By Varun Vasudeva
Quantum mechanics has been a well known branch of physics for not too long now. Before this, the mathematics behind reconciling the four fundamental forces of nature (the strong nuclear force, weak nuclear force, electromagnetic force and gravitational force) was an even bigger blur than it is right now.
Quantum mechanics, or Q-mech, brought about a simple yet persistent challenge: reconcile it with Einstein’s General Theory of Relativity and you have a Unified Field Equation. Einstein’s theory describes the functioning of bodies like planets, stars and elusive black holes. Quantum mechanics, on the other hand, explains the science of the extremely small and microscopic world. Why light behaves like a particle and a wave, why an electron doesn’t fall into the nucleus of an atom: all these questions are ones that were answered by the introduction of quantum theory. An equation that combined these two branches of science would give us a Unified Field Equation. This equation would effectively govern the laws of the universe and, for this reason, is also called the ‘Theory of Everything’.
This task is easier said than done, as the mathematics behind their combination becomes nonsensical. While this task is proving to be well near impossible, the act of using quantum mechanics in other fields is not. Quantum chemistry is a prominent field in the interdisciplinary branches of science, as it is an eloquent merger of both physics and chemistry. Quantum chemistry aims to use the science behind quantum mechanics and apply it to fields such as mass spectroscopy on the atomistic level, chemical reaction dynamics, statistical thermodynamics and molecular properties. Spectroscopy yields a picture as to how an element or a compound looks and what it is made up of. Statistical thermodynamics talks about the math as to why some reactions take place by themselves and why some don’t. Molecular properties talk more in detail about the composition of elements and compounds.
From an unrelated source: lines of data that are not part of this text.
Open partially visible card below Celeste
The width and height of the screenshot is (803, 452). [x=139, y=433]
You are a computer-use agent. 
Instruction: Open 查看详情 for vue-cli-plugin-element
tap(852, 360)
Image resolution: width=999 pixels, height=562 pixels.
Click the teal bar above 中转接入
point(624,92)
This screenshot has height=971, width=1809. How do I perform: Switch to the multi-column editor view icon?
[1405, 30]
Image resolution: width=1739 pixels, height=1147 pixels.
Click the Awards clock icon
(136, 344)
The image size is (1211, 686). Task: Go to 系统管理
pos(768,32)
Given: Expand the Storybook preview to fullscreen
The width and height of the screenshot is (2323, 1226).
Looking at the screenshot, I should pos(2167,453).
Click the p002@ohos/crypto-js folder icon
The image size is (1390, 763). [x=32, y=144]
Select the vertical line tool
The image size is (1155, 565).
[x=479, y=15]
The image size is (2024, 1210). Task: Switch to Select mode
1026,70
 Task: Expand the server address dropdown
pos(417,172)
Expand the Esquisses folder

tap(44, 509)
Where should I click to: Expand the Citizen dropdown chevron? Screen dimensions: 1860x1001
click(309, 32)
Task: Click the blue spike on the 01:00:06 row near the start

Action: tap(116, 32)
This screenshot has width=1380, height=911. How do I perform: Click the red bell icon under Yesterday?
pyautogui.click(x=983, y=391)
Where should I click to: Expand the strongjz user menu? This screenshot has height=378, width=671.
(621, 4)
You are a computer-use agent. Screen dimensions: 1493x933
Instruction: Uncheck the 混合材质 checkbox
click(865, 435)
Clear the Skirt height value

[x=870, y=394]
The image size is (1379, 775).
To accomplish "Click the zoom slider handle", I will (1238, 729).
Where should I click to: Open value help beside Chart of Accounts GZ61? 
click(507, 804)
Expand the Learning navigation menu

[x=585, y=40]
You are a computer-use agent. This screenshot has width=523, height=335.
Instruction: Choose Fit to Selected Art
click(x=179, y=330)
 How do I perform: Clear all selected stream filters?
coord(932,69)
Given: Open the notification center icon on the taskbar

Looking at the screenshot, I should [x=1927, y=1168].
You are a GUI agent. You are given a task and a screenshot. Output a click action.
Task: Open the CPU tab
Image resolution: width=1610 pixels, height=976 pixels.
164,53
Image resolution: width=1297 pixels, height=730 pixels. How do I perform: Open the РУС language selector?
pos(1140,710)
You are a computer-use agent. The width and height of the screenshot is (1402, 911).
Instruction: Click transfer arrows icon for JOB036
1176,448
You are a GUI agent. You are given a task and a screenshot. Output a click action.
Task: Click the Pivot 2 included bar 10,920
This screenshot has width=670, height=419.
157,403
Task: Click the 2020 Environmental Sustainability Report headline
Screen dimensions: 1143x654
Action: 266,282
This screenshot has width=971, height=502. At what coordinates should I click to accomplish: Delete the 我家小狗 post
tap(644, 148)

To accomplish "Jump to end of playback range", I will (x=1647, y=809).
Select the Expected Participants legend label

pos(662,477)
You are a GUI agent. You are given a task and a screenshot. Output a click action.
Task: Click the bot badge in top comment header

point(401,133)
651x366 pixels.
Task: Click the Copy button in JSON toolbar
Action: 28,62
If this seems like jargon to you, don’t worry. The plain language for this essentially translates to, “quantum mechanics makes chemical reactions easier to understand and gives studying them a more holistic and complete approach”. I’m biased towards physics, undoubtedly, but the use of one science in another is truly what doing and practicing science is all about. Silos in education shouldn’t exist and this is the perfect demonstration of sciences working together in harmony.